→ Source material
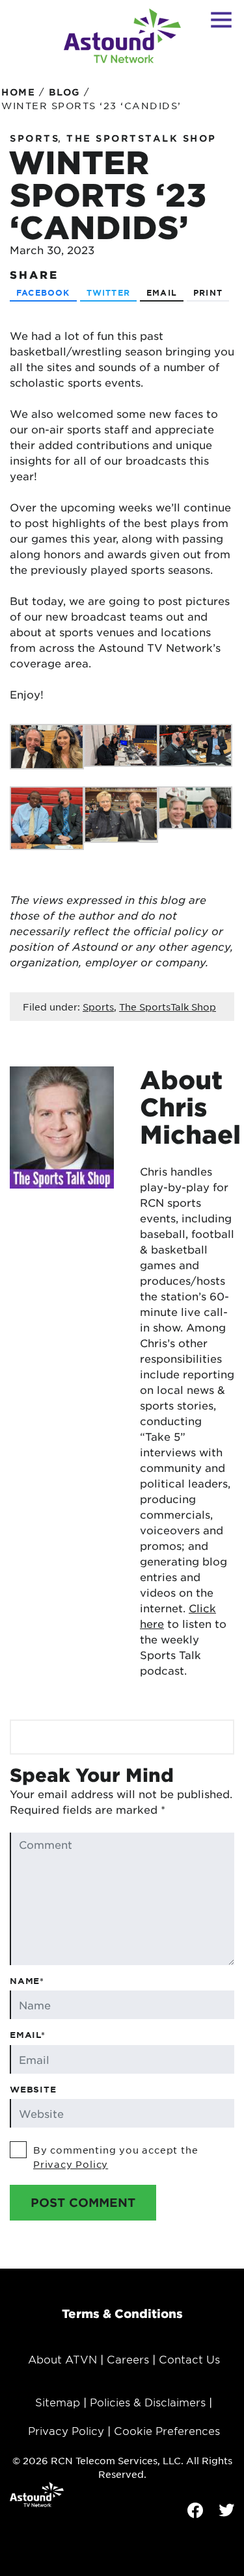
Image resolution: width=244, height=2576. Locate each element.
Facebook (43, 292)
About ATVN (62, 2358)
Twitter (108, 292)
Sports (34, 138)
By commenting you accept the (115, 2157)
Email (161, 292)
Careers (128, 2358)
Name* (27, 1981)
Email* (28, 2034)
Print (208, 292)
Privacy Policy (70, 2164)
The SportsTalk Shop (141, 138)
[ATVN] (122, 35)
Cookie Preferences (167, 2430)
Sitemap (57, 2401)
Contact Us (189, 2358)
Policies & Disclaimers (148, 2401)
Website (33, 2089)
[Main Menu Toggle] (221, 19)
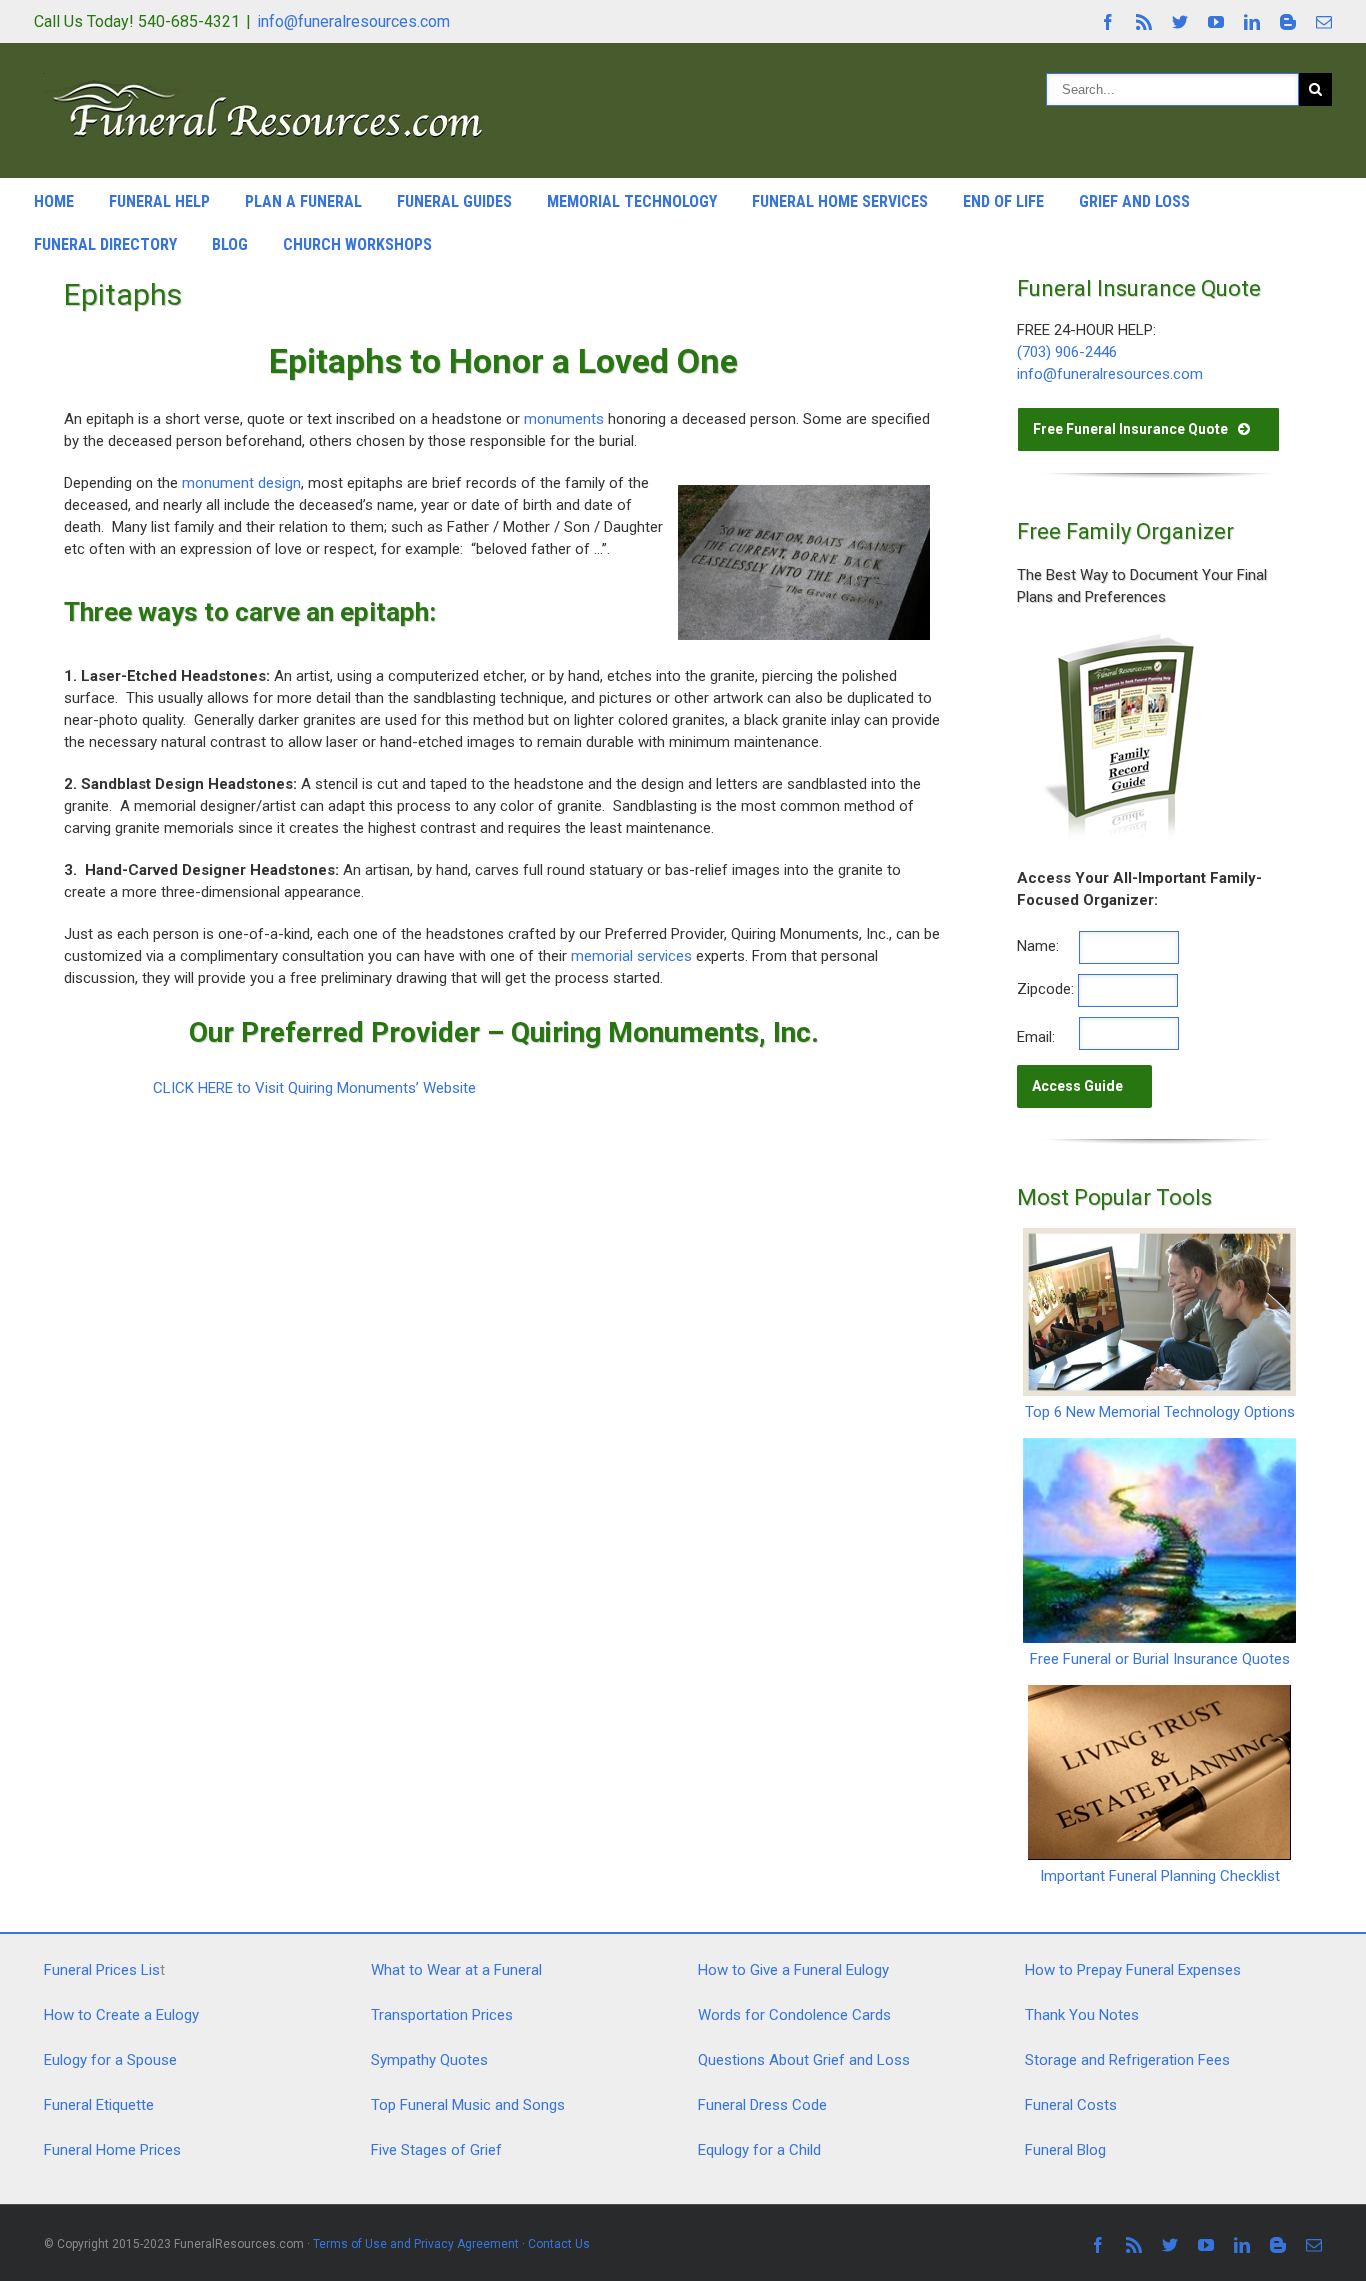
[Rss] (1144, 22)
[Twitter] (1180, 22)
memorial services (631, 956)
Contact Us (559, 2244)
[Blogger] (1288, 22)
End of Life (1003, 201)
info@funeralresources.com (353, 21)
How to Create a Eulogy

--

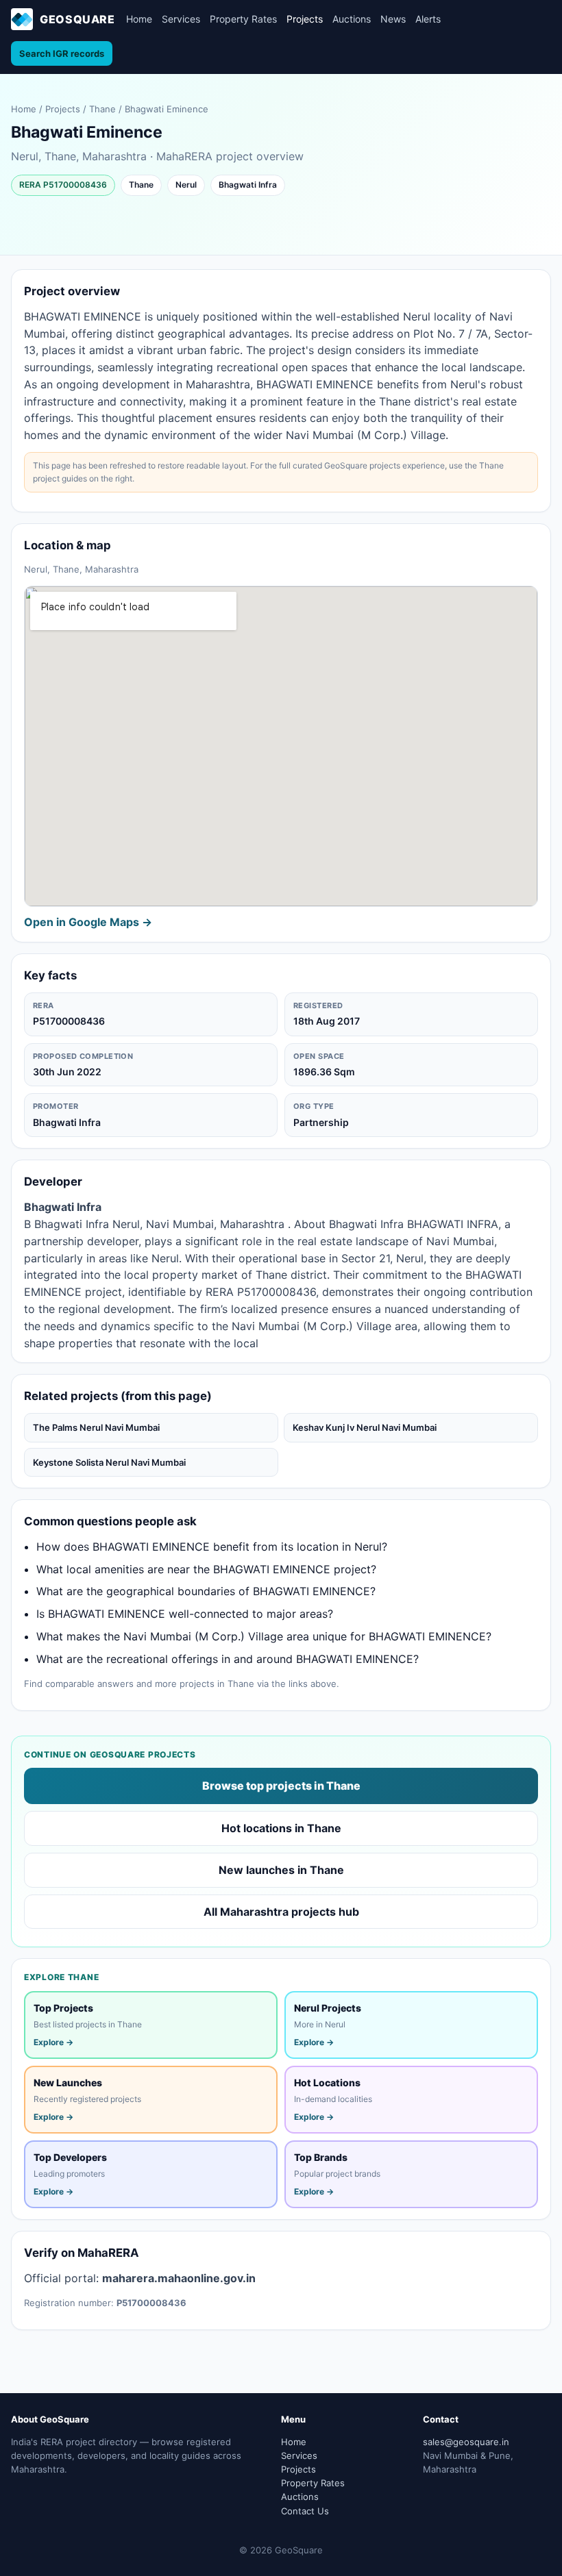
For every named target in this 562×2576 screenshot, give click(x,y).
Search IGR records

→ Try it
In the material above, the stretch from the line with "Image resolution: width=244, height=2576." through the line with "How to Create a Eulogy" is to be given again exactly, minus the pictures.

→ Answer box
Image resolution: width=244, height=2576. Locate each element.
Facebook (43, 292)
About ATVN (62, 2358)
Twitter (108, 292)
Sports (34, 138)
By commenting you accept the (115, 2157)
Email (161, 292)
Careers (128, 2358)
Name* (27, 1981)
Email* (28, 2034)
Print (208, 292)
Privacy Policy (70, 2164)
The SportsTalk Shop (141, 138)
[ATVN] (122, 35)
Cookie Preferences (167, 2430)
Sitemap (57, 2401)
Contact Us (189, 2358)
Policies & Disclaimers (148, 2401)
Website (33, 2089)
[Main Menu Toggle] (221, 19)
[Rss] (1144, 22)
[Twitter] (1180, 22)
memorial services (631, 956)
Contact Us (559, 2244)
[Blogger] (1288, 22)
End of Life (1003, 201)
info@funeralresources.com (353, 21)
How to Create a Eulogy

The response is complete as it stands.